Winklevoss’ Gemini Sues DCG and Barry Silbert For Fraud
Winklevoss twins led crypto exchange Gemini has filed a lawsuit against the conglomerate Digital Currency Group (DCG) and its CEO Barry Silbert for allegedly defrauding creditors.
As per the lawsuit, Gemini claims the DCG CEO committed fraud as Genesis attempted to continue the Earn Program despite being “massively insolvent.”
US-based crypto exchange Gemini is the largest creditor of bankrupt crypto lending firm Genesis, the subsidiary of DCG.
The lawsuit comes just three days after Cameron Winklevoss put forward a final proposal for DCG to return over over $1 billion of its customers’ funds.
Gemini Claims Barry Silbert Knew Genesis Was Insolvent
As per the filing, Gemini notified Genesis of terminating its Earn program in October 2022, but Barry personally convinced Gemini to continue the program.
The lawsuit claims the DCG CEO did this knowing Genesis was massively insolvent.
Winklevoss owned exchange is now seeking to recover funds incurred as a result of Silbert’s false, misleading, and incomplete representations to Gemini and DCG’s role "in encouraging and facilitating Genesis’s fraud against Gemini.”
The lawsuit further alleges that when Three Arrows Capital (3AC) collapsed in June 2022, it blew a $1.2 billion hole in Genesis’s balance sheet. But Silbert did not come clean and lied that DCG had stepped in to absorb the losses.
“Barry, DCG, and Genesis all conspired to create false financial reports to hide the truth from Gemini and creditors,” Cameron Winklevoss tweeted sharing the lawsuit in a Twitter thread.

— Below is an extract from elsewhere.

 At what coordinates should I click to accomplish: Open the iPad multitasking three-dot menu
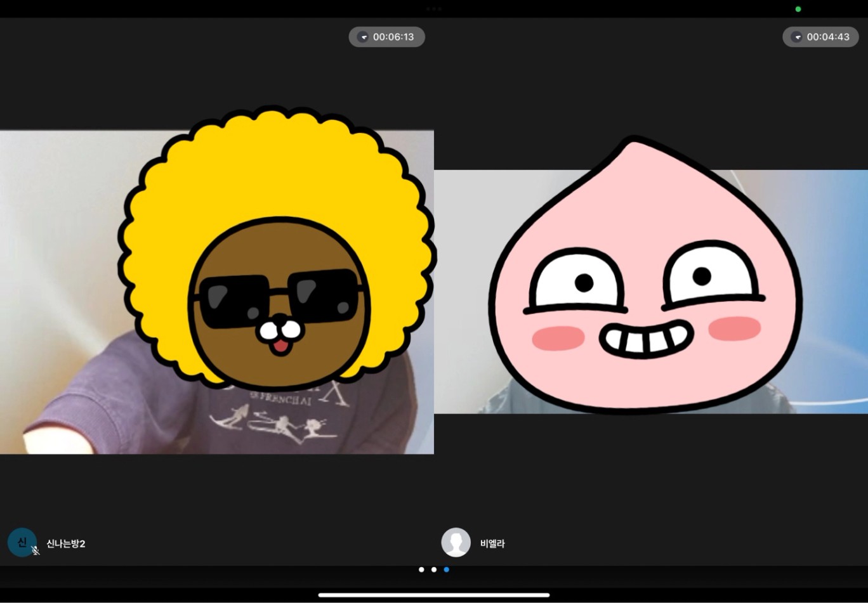[x=434, y=9]
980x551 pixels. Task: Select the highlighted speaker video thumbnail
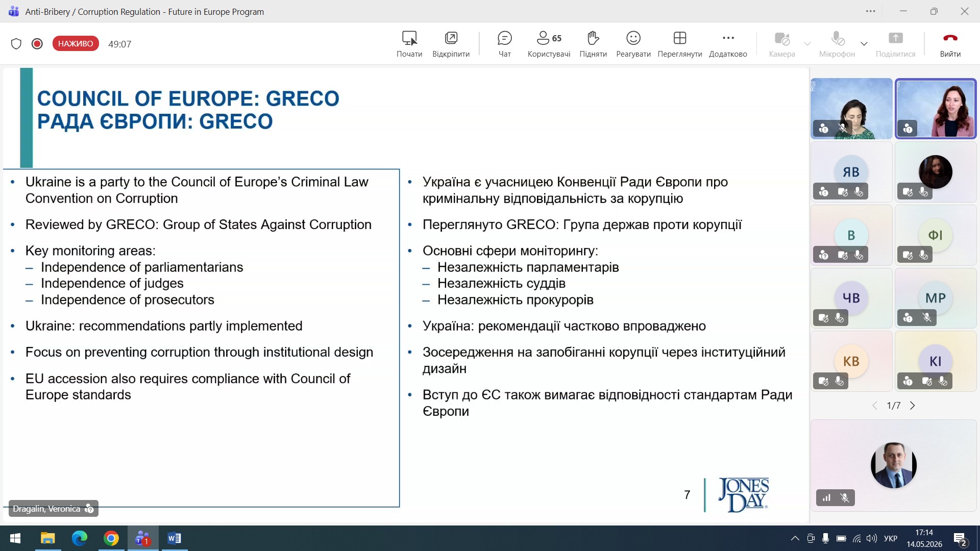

Instead of covering losses of its subsidiary like it informed Gemini, DCG wrote Genesis a 10 year promissory note with 1% interest rate – worth just a fraction of its $1.1 billion face amount, Gemini co-founder revealed in the lawsuit.
The lawsuit does not come as a surprise as the US-based exchange had continuously warned DCG of taking legal action if it did not move to resolve the issue.
US SEC Is Suing Gemini For Its Earn Program
The U.S. Securities and Exchange Commission (SEC) filed a lawsuit in January against Gemini and Genesis for allegedly offering unregistered securities through the exchanges Earn program.
New York State’s Department of Financial Services was also investigating Gemini over its claims about the assets in its Earn lending program.
Apparently, many Gemini users believed that assets in their Earn accounts were protected by the Federal Deposit Insurance Corporation.
As reported earlier in May, Gemini and Genesis requested the court to dismiss the lawsuit brought on by the US SEC.